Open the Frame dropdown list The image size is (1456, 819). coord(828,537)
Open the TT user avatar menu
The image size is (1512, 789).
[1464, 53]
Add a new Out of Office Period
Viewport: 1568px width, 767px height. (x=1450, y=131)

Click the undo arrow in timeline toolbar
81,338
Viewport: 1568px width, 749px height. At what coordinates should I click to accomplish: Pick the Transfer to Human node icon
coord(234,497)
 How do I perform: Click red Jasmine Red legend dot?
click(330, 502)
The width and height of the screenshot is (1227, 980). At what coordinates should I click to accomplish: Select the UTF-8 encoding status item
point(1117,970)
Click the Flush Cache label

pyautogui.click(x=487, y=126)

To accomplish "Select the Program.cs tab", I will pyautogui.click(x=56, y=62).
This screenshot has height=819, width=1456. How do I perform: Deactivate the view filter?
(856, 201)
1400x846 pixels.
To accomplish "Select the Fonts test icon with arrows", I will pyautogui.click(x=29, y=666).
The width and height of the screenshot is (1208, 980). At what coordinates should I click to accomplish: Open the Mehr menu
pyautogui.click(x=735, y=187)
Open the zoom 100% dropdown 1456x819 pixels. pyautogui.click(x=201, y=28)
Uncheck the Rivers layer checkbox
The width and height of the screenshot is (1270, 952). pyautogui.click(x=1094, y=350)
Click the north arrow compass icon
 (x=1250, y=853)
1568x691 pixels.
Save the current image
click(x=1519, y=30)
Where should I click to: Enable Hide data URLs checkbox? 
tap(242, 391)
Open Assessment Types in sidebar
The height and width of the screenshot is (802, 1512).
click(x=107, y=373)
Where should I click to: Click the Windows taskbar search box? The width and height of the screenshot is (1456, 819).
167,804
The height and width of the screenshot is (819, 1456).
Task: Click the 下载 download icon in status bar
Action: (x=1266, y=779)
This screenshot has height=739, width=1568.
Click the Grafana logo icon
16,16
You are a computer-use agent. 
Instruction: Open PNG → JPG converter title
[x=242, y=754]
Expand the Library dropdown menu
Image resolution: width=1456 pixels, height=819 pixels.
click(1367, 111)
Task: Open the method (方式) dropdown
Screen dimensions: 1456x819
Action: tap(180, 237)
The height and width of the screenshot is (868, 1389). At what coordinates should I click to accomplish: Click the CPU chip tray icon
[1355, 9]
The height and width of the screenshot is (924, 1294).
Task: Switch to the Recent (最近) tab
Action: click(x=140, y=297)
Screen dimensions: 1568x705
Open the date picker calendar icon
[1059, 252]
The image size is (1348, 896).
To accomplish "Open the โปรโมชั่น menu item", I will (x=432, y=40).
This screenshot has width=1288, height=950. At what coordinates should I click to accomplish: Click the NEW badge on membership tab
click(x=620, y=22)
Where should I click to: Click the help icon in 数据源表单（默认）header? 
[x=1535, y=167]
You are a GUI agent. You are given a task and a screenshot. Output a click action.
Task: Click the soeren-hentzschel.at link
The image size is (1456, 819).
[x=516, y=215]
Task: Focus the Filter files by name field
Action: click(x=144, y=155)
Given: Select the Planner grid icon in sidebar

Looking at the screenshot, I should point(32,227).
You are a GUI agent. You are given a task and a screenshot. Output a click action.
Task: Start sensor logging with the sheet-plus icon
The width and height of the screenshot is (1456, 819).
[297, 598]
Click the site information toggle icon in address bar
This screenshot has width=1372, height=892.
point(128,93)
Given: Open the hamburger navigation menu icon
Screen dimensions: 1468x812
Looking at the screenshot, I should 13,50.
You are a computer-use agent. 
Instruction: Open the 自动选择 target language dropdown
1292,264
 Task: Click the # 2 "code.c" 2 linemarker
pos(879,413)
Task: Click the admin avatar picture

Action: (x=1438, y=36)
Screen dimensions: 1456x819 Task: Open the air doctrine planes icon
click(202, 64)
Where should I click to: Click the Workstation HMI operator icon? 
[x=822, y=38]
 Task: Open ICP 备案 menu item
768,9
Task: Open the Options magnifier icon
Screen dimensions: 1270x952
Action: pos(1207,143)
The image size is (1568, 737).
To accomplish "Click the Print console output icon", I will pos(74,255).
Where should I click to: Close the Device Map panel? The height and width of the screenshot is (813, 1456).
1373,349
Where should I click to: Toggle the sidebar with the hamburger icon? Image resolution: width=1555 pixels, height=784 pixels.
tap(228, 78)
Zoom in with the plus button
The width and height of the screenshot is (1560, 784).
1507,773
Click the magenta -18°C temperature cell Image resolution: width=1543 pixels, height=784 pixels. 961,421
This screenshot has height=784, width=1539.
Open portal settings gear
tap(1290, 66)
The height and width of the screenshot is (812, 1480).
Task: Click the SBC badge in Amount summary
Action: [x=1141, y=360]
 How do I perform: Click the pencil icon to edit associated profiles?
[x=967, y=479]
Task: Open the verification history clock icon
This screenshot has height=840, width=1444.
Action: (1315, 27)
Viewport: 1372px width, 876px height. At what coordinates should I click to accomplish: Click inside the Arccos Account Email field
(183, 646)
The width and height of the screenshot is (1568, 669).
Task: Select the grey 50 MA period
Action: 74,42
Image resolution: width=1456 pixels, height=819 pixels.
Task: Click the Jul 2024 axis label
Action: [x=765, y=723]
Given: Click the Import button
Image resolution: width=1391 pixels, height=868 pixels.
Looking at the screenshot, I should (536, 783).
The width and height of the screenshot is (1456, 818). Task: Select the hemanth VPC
####################
[YOUR OBJECTIVE]
Using the material above, return each line in which the word "will" occurs.

[WRITTEN RESPONSE]
To accomplish "Select the Program.cs tab", I will pyautogui.click(x=56, y=62).
To accomplish "Select the Fonts test icon with arrows", I will pyautogui.click(x=29, y=666).
To accomplish "Open the โปรโมชั่น menu item", I will (x=432, y=40).
To accomplish "Click the Print console output icon", I will pos(74,255).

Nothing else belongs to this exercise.